__Task prompt__: Render the records as a numbered list, from the line containing "Image resolution: width=1265" through the end of the records, omitting blank lines.
* BEGIN Task inputs *
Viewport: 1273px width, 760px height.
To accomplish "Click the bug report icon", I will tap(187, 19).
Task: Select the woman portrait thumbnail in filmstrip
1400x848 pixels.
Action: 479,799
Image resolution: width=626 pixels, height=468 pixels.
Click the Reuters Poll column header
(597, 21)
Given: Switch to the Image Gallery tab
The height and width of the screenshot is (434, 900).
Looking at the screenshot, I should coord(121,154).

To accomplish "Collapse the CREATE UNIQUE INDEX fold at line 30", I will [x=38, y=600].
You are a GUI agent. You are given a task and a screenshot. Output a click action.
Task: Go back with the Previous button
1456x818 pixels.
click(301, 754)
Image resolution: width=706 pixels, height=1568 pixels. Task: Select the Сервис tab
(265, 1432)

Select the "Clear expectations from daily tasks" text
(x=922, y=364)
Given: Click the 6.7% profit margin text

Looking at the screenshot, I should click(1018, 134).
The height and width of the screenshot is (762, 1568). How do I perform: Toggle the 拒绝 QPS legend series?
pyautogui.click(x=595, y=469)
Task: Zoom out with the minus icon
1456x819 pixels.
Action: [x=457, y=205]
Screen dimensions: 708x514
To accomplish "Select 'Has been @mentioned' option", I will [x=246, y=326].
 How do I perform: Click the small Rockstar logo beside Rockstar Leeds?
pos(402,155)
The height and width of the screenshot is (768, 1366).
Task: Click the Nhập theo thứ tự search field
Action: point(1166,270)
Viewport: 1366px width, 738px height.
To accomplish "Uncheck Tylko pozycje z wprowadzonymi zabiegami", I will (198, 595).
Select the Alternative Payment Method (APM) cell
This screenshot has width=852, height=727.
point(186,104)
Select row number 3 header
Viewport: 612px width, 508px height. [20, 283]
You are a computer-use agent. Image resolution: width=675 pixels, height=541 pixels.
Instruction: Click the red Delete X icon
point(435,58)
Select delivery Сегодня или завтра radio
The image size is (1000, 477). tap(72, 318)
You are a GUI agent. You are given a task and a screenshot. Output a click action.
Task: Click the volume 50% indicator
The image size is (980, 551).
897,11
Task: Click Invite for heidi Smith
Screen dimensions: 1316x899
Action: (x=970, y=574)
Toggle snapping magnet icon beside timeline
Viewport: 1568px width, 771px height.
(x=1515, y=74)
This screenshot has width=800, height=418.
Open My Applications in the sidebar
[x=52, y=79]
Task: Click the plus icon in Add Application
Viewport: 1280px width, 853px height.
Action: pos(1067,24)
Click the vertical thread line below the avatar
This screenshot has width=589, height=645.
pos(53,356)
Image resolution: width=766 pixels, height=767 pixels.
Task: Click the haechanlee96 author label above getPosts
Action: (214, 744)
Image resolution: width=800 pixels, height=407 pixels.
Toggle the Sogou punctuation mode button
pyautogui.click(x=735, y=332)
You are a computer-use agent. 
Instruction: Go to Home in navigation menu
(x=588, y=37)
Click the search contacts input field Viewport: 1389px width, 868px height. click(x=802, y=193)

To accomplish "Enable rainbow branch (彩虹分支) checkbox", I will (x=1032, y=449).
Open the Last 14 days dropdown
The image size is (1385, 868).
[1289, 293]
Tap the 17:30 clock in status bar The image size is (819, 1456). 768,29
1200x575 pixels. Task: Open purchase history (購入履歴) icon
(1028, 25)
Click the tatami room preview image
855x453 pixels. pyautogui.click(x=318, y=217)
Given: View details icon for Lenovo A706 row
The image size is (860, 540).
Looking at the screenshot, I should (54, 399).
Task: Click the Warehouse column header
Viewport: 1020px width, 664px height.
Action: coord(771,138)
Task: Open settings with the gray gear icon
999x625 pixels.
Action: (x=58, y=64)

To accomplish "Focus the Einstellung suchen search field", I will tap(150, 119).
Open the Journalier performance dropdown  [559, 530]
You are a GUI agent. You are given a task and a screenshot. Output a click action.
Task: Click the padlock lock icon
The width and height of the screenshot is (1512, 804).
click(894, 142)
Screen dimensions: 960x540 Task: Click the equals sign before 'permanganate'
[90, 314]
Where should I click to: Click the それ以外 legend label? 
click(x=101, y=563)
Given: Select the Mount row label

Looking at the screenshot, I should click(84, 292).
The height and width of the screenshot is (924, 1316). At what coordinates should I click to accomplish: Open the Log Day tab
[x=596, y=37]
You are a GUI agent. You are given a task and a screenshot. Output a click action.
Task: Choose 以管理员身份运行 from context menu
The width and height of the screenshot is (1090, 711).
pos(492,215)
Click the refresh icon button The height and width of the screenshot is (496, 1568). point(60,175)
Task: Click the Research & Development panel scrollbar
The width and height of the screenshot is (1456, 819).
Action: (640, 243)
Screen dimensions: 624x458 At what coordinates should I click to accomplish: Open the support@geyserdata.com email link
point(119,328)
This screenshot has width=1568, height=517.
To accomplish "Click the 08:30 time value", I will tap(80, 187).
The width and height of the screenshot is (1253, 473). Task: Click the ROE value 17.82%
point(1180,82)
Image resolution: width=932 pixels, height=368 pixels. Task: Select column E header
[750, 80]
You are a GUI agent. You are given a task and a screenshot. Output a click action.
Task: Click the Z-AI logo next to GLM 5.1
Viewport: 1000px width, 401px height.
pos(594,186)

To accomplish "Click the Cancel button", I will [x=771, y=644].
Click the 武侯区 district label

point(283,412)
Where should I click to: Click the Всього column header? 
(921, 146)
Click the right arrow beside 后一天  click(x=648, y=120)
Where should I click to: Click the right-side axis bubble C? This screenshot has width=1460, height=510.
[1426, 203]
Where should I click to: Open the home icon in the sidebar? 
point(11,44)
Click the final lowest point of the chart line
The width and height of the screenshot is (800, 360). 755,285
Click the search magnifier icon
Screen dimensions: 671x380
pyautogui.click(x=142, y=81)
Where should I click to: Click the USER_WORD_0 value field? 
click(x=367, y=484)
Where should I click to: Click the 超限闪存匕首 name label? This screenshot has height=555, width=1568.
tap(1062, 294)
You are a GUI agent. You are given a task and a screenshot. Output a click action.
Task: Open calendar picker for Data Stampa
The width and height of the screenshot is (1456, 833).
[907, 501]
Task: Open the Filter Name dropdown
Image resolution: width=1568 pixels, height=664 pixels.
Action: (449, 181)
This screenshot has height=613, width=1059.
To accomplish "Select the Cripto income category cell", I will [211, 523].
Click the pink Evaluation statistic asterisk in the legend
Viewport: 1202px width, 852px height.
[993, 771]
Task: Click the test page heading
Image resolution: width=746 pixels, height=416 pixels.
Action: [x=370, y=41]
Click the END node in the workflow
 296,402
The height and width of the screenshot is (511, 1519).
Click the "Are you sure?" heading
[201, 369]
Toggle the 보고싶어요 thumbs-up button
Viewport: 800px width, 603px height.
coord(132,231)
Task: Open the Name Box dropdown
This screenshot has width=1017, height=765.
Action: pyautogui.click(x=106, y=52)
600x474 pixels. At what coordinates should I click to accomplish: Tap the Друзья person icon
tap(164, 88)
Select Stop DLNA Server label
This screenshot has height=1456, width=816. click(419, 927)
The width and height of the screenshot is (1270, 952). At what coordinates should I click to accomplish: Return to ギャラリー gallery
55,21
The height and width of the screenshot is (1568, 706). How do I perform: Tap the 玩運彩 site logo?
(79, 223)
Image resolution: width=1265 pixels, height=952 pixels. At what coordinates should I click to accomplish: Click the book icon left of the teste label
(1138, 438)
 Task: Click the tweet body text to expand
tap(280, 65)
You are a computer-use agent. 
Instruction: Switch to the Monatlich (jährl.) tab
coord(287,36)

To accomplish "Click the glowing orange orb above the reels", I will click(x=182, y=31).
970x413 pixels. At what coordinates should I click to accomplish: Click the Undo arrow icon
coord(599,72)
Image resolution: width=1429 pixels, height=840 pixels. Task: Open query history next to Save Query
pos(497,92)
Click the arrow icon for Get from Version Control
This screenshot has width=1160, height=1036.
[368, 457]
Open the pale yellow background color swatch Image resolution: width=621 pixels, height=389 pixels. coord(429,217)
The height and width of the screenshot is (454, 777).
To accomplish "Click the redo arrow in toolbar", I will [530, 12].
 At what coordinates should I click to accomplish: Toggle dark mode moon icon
* END Task inputs *
__Task solution__:
1. Image resolution: width=1265 pixels, height=952 pixels. At what coordinates should I click to accomplish: Click the book icon left of the teste label
2. (1138, 438)
3.  Task: Click the tweet body text to expand
4. tap(280, 65)
5. You are a computer-use agent. 
6. Instruction: Switch to the Monatlich (jährl.) tab
7. coord(287,36)
8. To accomplish "Click the glowing orange orb above the reels", I will click(x=182, y=31).
9. 970x413 pixels. At what coordinates should I click to accomplish: Click the Undo arrow icon
10. coord(599,72)
11. Image resolution: width=1429 pixels, height=840 pixels. Task: Open query history next to Save Query
12. pos(497,92)
13. Click the arrow icon for Get from Version Control
14. This screenshot has width=1160, height=1036.
15. [368, 457]
16. Open the pale yellow background color swatch Image resolution: width=621 pixels, height=389 pixels. coord(429,217)
17. The height and width of the screenshot is (454, 777).
18. To accomplish "Click the redo arrow in toolbar", I will [530, 12].
19.  At what coordinates should I click to accomplish: Toggle dark mode moon icon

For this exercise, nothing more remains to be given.